### WRITTEN REQUEST
From the lines below, copy each one that contains the string "should".

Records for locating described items
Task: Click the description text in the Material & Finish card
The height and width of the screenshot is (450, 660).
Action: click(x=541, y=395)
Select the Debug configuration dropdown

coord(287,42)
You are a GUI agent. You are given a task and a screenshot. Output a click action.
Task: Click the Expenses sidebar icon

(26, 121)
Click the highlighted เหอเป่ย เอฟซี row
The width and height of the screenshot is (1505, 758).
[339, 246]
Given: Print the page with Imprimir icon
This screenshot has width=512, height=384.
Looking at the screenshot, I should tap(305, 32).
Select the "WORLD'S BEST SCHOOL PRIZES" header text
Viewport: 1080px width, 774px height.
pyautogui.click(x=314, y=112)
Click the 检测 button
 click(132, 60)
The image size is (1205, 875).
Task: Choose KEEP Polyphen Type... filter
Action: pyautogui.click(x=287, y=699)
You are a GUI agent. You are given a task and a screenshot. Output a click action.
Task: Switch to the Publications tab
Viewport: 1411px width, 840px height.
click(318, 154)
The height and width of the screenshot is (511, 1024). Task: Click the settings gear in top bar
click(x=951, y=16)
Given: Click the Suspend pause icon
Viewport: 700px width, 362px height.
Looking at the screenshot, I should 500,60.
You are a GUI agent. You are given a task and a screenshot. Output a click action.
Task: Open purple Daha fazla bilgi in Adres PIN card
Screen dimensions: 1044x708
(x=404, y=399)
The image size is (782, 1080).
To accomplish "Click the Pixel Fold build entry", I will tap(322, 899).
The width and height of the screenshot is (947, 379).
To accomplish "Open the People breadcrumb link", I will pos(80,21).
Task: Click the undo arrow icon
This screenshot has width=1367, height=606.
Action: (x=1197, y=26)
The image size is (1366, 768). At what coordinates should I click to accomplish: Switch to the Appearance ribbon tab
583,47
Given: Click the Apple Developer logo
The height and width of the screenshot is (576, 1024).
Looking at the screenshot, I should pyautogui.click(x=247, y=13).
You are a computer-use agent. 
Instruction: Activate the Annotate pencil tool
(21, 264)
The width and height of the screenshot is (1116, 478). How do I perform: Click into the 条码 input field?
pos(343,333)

### EXPECTED ANSWER
Looking at the screenshot, I should tap(305, 32).
Looking at the screenshot, I should 500,60.
The image size is (1366, 768). At what coordinates should I click to accomplish: Switch to the Appearance ribbon tab
Looking at the screenshot, I should pyautogui.click(x=247, y=13).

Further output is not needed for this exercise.